_PASSAGE SHOWN_:

* * *

Detection and quantification of RNA profiles and RNA modifications from Nanopore direct RNA sequencing data in human disease
Keywords: direct RNA sequencing, single molecule sequencing, RNA modification, human cancer, SARS-CoV2
Background: The recent advent of Nanopore sequencing allowed for the first time to directly sequence native, full-length RNA molecules without retro-transcription or amplification, combining in a single technique quantification and sequence-specific detection of RNA modifications [Workman et al., Nature Methods (2019)]. As such, Nanopore sequencing is a very promising tool making it possible to profile transcriptomes at an unprecedented level of detail. To exploit the full potential of Nanopore direct RNA Sequencing, the scientific community needs robust analytical strategies and computational tools to extract information from the sequencing data and address biologically relevant questions.
Aim: This project is aimed at designing, implementing and applying algorithms and computational methods for the de novo identification of RNA modifications using sequencing data from Nanopore direct RNA Sequencing.

* * *

[Stored records]
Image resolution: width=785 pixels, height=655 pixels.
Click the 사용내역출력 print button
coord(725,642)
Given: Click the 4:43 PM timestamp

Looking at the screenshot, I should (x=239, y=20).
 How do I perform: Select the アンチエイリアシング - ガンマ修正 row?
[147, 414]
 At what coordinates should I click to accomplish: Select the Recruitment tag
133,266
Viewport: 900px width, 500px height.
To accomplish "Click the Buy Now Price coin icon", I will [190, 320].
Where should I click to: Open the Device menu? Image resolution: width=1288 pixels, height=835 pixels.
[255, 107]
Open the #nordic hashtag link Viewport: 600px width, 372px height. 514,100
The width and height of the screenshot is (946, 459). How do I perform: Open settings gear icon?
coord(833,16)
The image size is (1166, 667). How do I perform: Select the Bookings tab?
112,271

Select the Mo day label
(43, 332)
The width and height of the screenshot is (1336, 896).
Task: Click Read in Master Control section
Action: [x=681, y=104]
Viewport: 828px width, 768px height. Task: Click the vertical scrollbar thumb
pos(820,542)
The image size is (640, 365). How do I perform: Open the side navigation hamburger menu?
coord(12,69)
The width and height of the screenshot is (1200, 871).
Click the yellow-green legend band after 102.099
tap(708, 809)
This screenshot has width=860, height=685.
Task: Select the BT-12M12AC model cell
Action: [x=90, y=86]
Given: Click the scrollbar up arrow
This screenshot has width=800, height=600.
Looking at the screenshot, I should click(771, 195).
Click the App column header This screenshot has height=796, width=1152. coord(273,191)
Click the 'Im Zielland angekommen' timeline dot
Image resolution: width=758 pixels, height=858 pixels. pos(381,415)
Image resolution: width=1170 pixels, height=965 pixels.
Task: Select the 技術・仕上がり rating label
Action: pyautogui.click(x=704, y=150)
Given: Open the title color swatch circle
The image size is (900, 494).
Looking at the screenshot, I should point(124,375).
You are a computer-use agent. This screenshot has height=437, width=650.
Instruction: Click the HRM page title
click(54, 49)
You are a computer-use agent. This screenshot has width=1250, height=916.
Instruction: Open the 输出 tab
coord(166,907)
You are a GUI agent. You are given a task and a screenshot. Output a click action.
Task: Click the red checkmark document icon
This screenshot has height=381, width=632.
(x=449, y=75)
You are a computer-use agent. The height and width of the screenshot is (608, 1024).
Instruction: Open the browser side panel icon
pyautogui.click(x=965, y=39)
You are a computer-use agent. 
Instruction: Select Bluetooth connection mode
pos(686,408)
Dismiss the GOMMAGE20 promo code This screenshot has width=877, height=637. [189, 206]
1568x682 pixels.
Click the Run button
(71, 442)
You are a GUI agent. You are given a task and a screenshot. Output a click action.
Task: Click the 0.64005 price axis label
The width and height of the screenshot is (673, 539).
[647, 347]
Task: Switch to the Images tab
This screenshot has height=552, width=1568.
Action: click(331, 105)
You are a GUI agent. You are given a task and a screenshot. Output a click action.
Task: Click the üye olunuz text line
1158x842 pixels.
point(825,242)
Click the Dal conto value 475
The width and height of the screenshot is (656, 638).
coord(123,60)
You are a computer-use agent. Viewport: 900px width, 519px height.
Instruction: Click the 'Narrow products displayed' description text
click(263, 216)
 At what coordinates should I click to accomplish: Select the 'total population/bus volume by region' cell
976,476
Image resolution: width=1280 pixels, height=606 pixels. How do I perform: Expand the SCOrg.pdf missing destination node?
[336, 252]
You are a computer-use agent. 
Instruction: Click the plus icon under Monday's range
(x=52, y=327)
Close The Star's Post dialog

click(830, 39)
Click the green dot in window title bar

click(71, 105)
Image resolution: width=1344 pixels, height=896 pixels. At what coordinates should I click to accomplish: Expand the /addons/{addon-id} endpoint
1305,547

* * *

_WORK INSTRUCTION_: Continue the project description on Nanopore direct RNA sequencing, starting after its stated aim.

_RESPONSE FOR THIS EXERCISE_:
Activities: The primary objective will consist in developing algorithms and data-analysis pipelines for the interpretation of RNA sequencing profiles and the identification of RNA modifications from direct RNA sequencing data. Such methods will provide an extremely valuable tool to study the largely unexplored landscape of RNAs and their modifications in a broad spectrum of contexts, with a high potential for discovering novel biologically relevant mechanisms. In parallel to the development phase, the fellow will also be involved in applicative projects where the methods developed will be used to address open questions in the field of genomics. Based on the research lines currently active at the Center, possible secondary projects are: i) characterisation of the expression profile and RNA modification profile of complex transcriptional units, such as microRNAs or long non-coding RNAs, in breast cancer; ii) detection and quantification of endogenous retroelements such as LINEs and ERVs in health and disease; iii) characterization of viral RNAs (e.g. transcript identification, RNA modification profiling) produced by the SARS-CoV2 virus during the infection life-cycle;
Methodology: The fellow will learn and apply the principles of open science and open source software development. During the course of the project he/she will develop software packages and analysis pipelines in languages such as Python, R or Bash and will implement algorithms based on machine learning and/or statistical modelling. The successful applicant will also gain familiarity with modern best practices in computational biology, such as thorough unit testing, continuous testing/integration, and heavy use of containerization for dependency management and full reproducibility.